- **Data supplied**
------------------------

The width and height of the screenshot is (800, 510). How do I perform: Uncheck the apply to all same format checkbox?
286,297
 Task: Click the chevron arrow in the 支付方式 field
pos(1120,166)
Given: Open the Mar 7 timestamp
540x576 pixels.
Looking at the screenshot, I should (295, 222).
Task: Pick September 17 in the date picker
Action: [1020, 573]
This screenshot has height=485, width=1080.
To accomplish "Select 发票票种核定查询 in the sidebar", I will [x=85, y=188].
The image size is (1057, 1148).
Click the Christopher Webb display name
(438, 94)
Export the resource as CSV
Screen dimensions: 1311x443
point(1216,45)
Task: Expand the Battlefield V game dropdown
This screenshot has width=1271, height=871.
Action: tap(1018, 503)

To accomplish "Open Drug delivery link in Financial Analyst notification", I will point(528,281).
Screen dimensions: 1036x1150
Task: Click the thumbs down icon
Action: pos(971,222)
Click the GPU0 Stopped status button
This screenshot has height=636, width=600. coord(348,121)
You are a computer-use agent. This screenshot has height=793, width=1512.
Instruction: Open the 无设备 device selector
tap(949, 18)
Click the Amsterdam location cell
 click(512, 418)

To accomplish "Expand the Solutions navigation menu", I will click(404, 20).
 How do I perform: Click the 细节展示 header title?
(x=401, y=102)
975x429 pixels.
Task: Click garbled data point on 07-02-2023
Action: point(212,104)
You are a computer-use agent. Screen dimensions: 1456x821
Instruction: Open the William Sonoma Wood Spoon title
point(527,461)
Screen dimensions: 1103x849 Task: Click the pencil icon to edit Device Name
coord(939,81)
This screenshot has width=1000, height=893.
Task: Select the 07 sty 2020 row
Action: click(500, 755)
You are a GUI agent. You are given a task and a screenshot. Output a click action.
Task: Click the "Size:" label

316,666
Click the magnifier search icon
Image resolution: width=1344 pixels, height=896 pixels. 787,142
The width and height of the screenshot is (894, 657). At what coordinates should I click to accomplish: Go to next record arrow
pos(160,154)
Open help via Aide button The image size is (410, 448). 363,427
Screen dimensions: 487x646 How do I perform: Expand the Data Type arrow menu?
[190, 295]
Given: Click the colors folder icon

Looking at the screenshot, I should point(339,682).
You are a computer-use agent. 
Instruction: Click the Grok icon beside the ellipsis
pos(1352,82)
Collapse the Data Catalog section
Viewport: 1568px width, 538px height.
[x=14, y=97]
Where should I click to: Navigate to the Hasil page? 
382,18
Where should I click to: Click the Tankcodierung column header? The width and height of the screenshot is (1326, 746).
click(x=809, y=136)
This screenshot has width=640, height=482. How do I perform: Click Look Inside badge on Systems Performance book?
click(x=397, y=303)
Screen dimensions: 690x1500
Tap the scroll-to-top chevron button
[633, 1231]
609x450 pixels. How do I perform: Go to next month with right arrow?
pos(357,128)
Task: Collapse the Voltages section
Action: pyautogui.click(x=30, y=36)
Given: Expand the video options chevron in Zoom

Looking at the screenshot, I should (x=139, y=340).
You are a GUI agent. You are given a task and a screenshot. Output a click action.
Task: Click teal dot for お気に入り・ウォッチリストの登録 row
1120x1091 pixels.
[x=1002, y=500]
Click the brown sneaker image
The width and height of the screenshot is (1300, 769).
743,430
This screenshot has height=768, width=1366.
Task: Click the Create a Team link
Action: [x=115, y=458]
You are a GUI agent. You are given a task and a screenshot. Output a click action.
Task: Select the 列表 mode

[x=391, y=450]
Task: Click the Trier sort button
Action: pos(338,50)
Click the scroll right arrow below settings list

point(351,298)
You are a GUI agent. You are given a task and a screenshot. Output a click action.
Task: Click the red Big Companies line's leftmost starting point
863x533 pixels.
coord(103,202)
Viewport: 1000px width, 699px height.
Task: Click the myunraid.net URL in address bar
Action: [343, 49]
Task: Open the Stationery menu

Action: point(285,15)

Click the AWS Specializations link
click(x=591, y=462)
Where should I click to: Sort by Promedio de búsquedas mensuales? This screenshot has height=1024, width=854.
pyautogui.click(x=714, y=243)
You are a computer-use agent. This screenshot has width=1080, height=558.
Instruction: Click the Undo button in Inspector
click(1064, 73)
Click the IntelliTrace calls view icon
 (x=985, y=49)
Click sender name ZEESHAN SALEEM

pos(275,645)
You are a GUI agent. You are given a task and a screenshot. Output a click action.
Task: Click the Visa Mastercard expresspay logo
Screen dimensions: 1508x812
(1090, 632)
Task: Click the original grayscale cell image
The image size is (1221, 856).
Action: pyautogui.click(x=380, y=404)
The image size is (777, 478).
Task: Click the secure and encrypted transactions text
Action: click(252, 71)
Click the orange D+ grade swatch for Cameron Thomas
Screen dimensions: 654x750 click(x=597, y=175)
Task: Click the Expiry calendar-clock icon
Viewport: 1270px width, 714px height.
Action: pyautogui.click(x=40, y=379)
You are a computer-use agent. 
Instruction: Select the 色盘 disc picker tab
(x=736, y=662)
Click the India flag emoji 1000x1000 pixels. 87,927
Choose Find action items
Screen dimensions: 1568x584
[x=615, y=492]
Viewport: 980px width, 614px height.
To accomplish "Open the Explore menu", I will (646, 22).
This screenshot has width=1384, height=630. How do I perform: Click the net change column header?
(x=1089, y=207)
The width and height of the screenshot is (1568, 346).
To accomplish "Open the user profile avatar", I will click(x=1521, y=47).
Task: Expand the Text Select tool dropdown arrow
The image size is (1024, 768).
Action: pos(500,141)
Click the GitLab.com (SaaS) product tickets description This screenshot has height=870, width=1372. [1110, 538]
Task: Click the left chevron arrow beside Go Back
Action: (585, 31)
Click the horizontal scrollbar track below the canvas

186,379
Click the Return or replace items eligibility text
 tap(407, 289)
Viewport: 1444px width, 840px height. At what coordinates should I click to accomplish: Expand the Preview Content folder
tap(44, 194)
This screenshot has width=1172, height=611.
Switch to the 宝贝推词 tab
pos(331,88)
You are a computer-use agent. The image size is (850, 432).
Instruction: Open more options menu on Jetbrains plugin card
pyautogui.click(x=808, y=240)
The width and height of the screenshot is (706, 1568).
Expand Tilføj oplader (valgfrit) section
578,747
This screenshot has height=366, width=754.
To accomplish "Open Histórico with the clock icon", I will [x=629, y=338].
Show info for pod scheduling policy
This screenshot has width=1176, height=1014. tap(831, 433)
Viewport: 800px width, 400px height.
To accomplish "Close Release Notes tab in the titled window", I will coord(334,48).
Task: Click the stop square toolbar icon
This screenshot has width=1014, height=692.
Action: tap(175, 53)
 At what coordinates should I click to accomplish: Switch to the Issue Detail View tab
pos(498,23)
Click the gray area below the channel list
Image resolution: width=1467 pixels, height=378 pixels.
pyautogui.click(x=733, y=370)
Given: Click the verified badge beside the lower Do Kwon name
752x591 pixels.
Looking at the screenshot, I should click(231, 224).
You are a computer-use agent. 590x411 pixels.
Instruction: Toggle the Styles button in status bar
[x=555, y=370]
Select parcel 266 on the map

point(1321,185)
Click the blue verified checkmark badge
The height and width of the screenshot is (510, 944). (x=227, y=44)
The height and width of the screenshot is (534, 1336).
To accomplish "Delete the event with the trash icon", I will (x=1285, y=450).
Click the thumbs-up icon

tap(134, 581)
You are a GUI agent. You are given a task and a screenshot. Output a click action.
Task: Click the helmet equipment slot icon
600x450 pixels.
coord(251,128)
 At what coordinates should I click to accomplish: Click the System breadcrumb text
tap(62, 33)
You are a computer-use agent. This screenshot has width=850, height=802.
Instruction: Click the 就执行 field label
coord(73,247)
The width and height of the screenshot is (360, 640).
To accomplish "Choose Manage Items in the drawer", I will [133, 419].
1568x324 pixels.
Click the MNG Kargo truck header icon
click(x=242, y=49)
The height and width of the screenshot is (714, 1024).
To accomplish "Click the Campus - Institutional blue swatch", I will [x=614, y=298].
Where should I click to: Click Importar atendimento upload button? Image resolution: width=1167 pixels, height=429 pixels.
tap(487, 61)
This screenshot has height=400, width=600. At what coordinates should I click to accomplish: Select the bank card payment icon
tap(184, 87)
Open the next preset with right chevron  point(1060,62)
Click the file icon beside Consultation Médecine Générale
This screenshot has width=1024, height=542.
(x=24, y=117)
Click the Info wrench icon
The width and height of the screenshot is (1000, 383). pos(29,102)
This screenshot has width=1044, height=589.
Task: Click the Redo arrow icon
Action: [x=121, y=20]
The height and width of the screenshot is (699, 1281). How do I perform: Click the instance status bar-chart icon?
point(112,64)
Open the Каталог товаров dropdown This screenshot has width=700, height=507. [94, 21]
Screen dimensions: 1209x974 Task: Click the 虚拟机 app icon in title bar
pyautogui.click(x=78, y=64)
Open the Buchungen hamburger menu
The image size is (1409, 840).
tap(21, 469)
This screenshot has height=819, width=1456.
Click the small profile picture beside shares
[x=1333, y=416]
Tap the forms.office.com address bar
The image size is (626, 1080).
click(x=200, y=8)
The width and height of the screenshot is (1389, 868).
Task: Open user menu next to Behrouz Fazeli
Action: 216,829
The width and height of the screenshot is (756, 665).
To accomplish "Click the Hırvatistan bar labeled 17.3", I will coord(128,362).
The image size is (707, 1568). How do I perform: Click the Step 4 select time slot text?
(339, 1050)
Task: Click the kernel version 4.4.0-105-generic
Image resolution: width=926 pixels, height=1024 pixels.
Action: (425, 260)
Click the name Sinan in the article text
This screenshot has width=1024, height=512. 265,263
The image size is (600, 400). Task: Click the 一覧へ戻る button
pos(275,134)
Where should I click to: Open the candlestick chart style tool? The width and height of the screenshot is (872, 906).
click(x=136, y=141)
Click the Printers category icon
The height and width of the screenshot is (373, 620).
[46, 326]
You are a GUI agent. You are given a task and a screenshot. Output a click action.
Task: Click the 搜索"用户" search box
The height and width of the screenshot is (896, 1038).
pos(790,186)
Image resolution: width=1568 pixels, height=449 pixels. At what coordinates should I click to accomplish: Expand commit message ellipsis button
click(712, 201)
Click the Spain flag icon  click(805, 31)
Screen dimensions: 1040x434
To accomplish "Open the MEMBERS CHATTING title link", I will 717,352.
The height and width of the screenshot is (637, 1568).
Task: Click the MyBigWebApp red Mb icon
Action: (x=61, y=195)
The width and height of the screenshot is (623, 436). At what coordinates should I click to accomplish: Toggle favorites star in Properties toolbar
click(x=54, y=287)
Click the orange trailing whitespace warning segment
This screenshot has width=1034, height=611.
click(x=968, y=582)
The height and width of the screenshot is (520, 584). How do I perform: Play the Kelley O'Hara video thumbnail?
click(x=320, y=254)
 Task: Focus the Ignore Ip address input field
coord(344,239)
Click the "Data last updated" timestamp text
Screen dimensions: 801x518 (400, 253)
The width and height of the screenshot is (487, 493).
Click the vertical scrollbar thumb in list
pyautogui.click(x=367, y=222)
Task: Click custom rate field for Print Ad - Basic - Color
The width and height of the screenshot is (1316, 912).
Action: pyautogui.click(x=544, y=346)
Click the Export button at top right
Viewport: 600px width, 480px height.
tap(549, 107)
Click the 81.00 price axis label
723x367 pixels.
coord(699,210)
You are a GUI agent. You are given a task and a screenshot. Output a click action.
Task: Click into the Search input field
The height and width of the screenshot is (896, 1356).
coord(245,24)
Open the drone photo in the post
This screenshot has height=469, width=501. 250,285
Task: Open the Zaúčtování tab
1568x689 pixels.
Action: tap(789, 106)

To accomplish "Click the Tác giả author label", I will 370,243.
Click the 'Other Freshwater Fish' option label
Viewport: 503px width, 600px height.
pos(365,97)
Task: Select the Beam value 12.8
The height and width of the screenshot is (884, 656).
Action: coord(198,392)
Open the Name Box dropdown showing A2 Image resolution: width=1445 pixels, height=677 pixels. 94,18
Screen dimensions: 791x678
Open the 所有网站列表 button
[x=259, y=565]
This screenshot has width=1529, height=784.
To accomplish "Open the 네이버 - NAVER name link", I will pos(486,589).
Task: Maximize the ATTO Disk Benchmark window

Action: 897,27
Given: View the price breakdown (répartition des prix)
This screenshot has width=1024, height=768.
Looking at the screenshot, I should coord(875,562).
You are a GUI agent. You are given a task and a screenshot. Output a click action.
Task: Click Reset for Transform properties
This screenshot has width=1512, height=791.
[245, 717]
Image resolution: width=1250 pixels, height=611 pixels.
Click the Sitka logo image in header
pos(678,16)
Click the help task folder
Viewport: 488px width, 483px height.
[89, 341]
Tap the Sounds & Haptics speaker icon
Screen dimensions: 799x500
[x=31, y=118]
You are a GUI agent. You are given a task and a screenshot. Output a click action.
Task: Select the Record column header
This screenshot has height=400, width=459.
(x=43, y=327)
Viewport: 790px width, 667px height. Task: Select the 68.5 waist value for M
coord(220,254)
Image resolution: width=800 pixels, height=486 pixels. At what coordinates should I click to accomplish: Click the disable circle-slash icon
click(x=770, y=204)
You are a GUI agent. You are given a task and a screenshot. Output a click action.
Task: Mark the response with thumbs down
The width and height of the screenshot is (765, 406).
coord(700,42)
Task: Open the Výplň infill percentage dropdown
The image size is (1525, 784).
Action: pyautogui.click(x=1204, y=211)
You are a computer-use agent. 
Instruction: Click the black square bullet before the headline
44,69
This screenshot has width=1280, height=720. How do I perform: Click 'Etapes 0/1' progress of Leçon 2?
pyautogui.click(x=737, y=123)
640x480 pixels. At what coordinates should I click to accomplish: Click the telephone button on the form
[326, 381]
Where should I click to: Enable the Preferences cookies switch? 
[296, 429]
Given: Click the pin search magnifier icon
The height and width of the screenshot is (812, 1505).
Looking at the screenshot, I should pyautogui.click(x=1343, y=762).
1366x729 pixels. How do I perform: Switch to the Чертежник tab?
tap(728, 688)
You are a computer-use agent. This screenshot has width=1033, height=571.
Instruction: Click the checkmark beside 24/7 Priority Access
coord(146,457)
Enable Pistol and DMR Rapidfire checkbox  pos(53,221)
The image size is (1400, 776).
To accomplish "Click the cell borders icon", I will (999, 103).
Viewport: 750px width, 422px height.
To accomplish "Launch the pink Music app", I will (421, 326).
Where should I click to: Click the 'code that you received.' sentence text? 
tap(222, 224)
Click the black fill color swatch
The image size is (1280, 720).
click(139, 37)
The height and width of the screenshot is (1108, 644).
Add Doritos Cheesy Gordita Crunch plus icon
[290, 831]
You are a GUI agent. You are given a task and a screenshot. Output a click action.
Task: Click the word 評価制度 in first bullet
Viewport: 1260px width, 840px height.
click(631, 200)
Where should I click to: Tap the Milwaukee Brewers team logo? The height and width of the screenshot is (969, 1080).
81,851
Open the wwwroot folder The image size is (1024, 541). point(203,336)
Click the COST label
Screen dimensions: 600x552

------------------------

- **Exercise directions**
Reproduce only the lines above, starting at the line with "Screen dimensions: 1103x849" and ending at the line with "Task: Click the red Big", exactly as written.

- **Expected answer**
Screen dimensions: 1103x849 Task: Click the pencil icon to edit Device Name
coord(939,81)
This screenshot has width=1000, height=893.
Task: Select the 07 sty 2020 row
Action: click(500, 755)
You are a GUI agent. You are given a task and a screenshot. Output a click action.
Task: Click the "Size:" label

316,666
Click the magnifier search icon
Image resolution: width=1344 pixels, height=896 pixels. 787,142
The width and height of the screenshot is (894, 657). At what coordinates should I click to accomplish: Go to next record arrow
pos(160,154)
Open help via Aide button The image size is (410, 448). 363,427
Screen dimensions: 487x646 How do I perform: Expand the Data Type arrow menu?
[190, 295]
Given: Click the colors folder icon

Looking at the screenshot, I should point(339,682).
You are a computer-use agent. 
Instruction: Click the Grok icon beside the ellipsis
pos(1352,82)
Collapse the Data Catalog section
Viewport: 1568px width, 538px height.
[x=14, y=97]
Where should I click to: Navigate to the Hasil page? 
382,18
Where should I click to: Click the Tankcodierung column header? The width and height of the screenshot is (1326, 746).
click(x=809, y=136)
This screenshot has width=640, height=482. How do I perform: Click Look Inside badge on Systems Performance book?
click(x=397, y=303)
Screen dimensions: 690x1500
Tap the scroll-to-top chevron button
[633, 1231]
609x450 pixels. How do I perform: Go to next month with right arrow?
pos(357,128)
Task: Collapse the Voltages section
Action: pyautogui.click(x=30, y=36)
Given: Expand the video options chevron in Zoom

Looking at the screenshot, I should (x=139, y=340).
You are a GUI agent. You are given a task and a screenshot. Output a click action.
Task: Click teal dot for お気に入り・ウォッチリストの登録 row
1120x1091 pixels.
[x=1002, y=500]
Click the brown sneaker image
The width and height of the screenshot is (1300, 769).
743,430
This screenshot has height=768, width=1366.
Task: Click the Create a Team link
Action: [x=115, y=458]
You are a GUI agent. You are given a task and a screenshot. Output a click action.
Task: Select the 列表 mode

[x=391, y=450]
Task: Click the Trier sort button
Action: pos(338,50)
Click the scroll right arrow below settings list

point(351,298)
You are a GUI agent. You are given a task and a screenshot. Output a click action.
Task: Click the red Big Companies line's leftmost starting point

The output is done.